After I had got over the disconcerting feeling of being stared at by a dozen beady eyes every time I opened the fridge door I decided the best way to eat these American invaders was simply with lemon, a bottle of white and some mayo.
Deciding to do it properly I set about making my own mayonnaise. Despite pretty much drinking the stuff on a daily basis my only previous attempt at making it myself stayed resolutely liquid. Alarm bells should have started to ring when the Ewing came into the kitchen and announced her previous efforts had been 'completely inedible', but, refusing to believe anything containing so much oil could taste that terrible, I persevered anyway.
Half and hour, and all the fresh eggs in the kitchen, later my hairdresser turned up at the house only to find the food processor, hand blender, several whisks and bowls and most the kitchen floor covered in trails of greasy gunge. Despite trying every trick in book the texture was still far too liquid, although it was at least, sort of, edible. Luckily stirring a few dollops of premade mayo saved the day, and my sanity. The addition of plenty of chopped tarragon gave it a lovely aniseed flavour that worked beautifully with the sweet crayfish meat.

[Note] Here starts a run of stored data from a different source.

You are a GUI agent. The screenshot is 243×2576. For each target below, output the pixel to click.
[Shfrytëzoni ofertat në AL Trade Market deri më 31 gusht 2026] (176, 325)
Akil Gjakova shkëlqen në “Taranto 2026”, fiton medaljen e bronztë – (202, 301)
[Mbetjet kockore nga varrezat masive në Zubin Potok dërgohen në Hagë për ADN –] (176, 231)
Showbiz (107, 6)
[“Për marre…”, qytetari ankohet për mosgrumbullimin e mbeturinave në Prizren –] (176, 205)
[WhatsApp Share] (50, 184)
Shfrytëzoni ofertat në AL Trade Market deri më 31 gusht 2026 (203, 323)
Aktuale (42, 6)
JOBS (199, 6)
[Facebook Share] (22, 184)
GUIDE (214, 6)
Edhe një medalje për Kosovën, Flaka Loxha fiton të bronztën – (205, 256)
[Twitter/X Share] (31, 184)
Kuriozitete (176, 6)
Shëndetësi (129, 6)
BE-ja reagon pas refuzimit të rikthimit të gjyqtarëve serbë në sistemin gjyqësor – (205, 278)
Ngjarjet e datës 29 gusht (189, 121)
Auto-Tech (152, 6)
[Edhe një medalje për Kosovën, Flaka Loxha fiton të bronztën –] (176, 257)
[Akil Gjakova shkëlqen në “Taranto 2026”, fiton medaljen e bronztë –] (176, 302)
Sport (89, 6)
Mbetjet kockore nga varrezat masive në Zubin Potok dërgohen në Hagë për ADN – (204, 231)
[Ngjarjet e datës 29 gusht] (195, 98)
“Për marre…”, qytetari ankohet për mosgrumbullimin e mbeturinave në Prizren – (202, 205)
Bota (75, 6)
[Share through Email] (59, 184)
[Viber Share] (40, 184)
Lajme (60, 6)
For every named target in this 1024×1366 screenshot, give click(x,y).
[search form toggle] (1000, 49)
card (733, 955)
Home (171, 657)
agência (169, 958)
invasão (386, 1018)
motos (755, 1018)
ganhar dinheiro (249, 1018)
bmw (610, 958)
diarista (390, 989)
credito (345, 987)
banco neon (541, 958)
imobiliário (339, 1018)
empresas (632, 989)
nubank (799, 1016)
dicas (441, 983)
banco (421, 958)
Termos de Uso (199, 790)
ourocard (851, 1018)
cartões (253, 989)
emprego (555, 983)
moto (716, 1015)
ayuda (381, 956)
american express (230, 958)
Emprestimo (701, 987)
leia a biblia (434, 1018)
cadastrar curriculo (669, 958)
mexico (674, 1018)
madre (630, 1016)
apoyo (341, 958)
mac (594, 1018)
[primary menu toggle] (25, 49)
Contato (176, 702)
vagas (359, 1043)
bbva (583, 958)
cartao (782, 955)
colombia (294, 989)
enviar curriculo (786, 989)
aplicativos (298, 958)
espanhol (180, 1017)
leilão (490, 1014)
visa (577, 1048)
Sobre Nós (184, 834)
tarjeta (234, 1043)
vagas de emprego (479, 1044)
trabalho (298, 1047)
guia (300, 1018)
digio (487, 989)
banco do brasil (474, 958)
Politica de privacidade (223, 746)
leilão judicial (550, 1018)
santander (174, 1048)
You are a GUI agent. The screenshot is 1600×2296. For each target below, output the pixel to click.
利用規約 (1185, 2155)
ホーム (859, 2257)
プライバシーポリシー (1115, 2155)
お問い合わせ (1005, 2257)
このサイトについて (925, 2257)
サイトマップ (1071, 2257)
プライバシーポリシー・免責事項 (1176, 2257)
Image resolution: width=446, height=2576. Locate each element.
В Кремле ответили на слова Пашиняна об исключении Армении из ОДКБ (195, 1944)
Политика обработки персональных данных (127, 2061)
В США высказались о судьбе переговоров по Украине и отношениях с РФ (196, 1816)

Not wanted to be defeated I bought some more eggs and tried the mayo again (different recipe, this time based on one from the Guardian) the next day. While it certainly worked better I won't be giving up on the blue and yellow jar in my fridge any time soon.
Crayfish (or substitute langoustines, lobster, prawns or crab)
Mayonnaise (premade or see recipe below)
A small bunch of tarragon leaves, chopped (you could also use dill)
Serve crayfish with the mayo, crusty bread and plenty of napkins.
2 egg yolks
Generous pinch of salt
250ml groundnut or sunflower oil
25ml extra virgin olive, walnut or rapeseed oil
1 tbsp Dijon mustard
1 tbsp white wine vinegar or lemon juice
Make sure all the ingredients are at room temperature before starting
Take a large mixing bowl, and add the egg yolks. Beat well with a whisk for a couple of minutes.
Add the salt and beat well for 30 seconds until the yolk is thick and sticky. Add the acid and mustard.
Begin to pour in the neutral oil drop by drop beating all the while – don't be tempted to rush this if the mixture does not emulsify now it certainly won't later.
As the mixture thickens, you can start to add the oil in a thin stream.
Once your mayonnaise is near the consistency you want it (and you may not need to use all the oil), whisk in the olive oil.
Once it is all incorporated, beat the mayonnaise for another 30 seconds until thick and glossy.
If you would prefer a thinner mixture, (ha!) add a little water.
If the mixture remains uncompromisingly thin then take a clean bowl, add an egg yolk, and whisk with a pinch more salt. Pour the original mixture back in, bit by bit, while constantly whisking. It (should) then emulsify.